Raymond LC Kao等在失血性休克复苏小鼠模型中发现，外周血HMGB1在24h即开始明显增加，且用A-box拮抗剂减轻了肺部中性粒浸润与肺蛋白渗漏，但对肠通透性没有影响 ^［33］。A. K. Sharma等在肺缺血再灌注小鼠模型中发现，RAGE敲除、外源性给予sRAGE、抗HMGB1抗体均能显著减轻肺损伤、中性粒浸润、促炎因子分泌和肺水肿。外源性给予HMGB1增强了野生鼠肺缺血再灌注损伤，但对RAGE敲除小鼠没有影响。
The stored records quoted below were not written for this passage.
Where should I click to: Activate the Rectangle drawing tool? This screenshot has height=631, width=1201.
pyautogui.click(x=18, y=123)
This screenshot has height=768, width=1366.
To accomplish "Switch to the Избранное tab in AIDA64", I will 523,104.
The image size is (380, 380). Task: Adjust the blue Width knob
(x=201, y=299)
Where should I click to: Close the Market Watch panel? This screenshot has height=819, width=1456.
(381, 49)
在Jα 18-/-特异性敲除小鼠（iNKT细胞特异性缺失）体内导入RAGE-/- iNKT细胞，肺损伤明显减轻，导入WT iNKT细胞则重建了肺缺血再灌注损伤。体外实验进一步证明，HMGB1由巨噬细胞产生，IL-17由iNKT细胞产生，且iNKT产生IL-17依赖于RAGE受体。这些结果表明，在小鼠肺缺血再灌注损伤中，巨噬细胞分泌的HMGB1通过iNKT表面的RAGE受体激活其分泌IL-17，进而介导了肺损伤 ^［34］。Jie Fan等研究发现，失血性休克小鼠4h后BALF HMGB1显著增高，且通过TLR4/ MyD88-IRAK4-p38 MAPK and Akts轴激活了中性粒细胞NAD（P）H氧化酶，促进其产生ROS，进而介导了肺部损伤 ^［35］。
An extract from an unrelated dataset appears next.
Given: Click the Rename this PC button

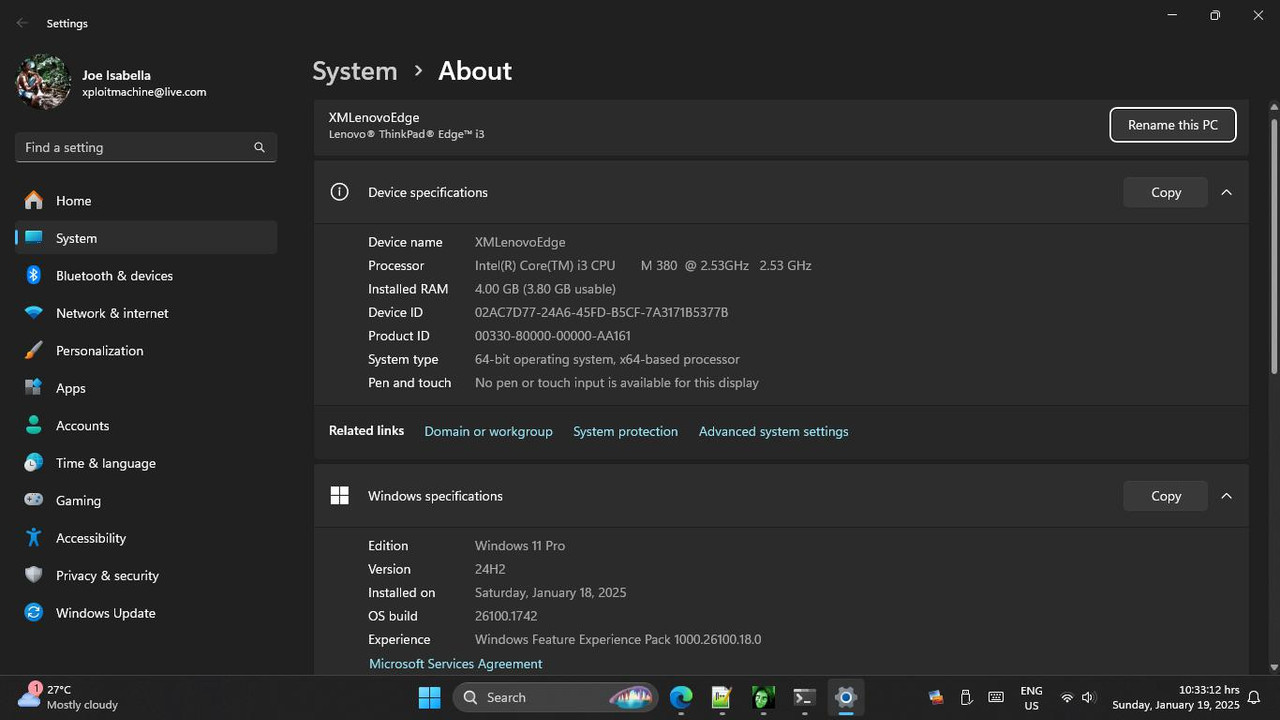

关于机械通气相关肺损伤，Ning Ding等研究表明，单纯静脉给予小剂量LPS（5mg/kg）或者单独小潮气量（10ml/kg）机械通气均不能导致BALF HMGB1的增加，但当二者合用时能导致明显的HMGB1增加，且在此情况下NF-κB、p38、JNK、ERK这四个通路都被激活。抑制NF-κB、p38能降低HMGB1表达，但抑制JNK、ERK不能降低HMGB1表达 ^［36］。Eileen N.等研究表明，大潮气量机械通气（30ml/kg）下，BALF HMGB1显著增加，而小潮气量（8ml/kg）下没有明显增加。抑制HMGB1减轻了大潮气量下肺部微血管通透性增加，减少了中性粒浸润、TNF-α水平，提高了血氧饱和度。免疫荧光显示，大潮气量机械通气下HMGB1主要来源于巨噬细胞，在中性粒和内皮上皮细胞中也有增加 ^［37］。Vivek S.等研究发现，小鼠吸72h纯氧后接种铜绿色假单胞（PA）菌，24h内几乎全部死亡。而吸21%氧气的小鼠接种PA菌后能存活到24h以上，且肺部细菌数量降低了6倍。吸纯氧后BALF HMGB1显著增加，吸21%氧气后则没有增加。HMGB1抗体显著降低了肺部细菌总量与BALF总蛋白浓度。离体实验表明，纯氧暴露削弱了中性粒细胞与巨噬细胞的吞噬能力，HMGB1抗体预处理后吞噬作用显著增强。关于金黄色葡萄球菌感染导致的细菌性肺炎，HMGB1治疗则不是很显著 ^［38］。Ahmed Achouiti等研究发现，HMGB1在金黄色葡萄球菌感染后24h达峰值，48h即降低。抗HMGB1治疗与RAGE敲除能较微弱的减轻早期6h时肺病理损伤和肺水肿，降低TNF-α、KC水平和BALF细菌总量，但对后续时间点均没有影响。TLR敲除对金黄色葡萄球菌诱导的肺损伤完全没有影响。这三种干预均没有影响中性粒细胞浸润 ^［38］。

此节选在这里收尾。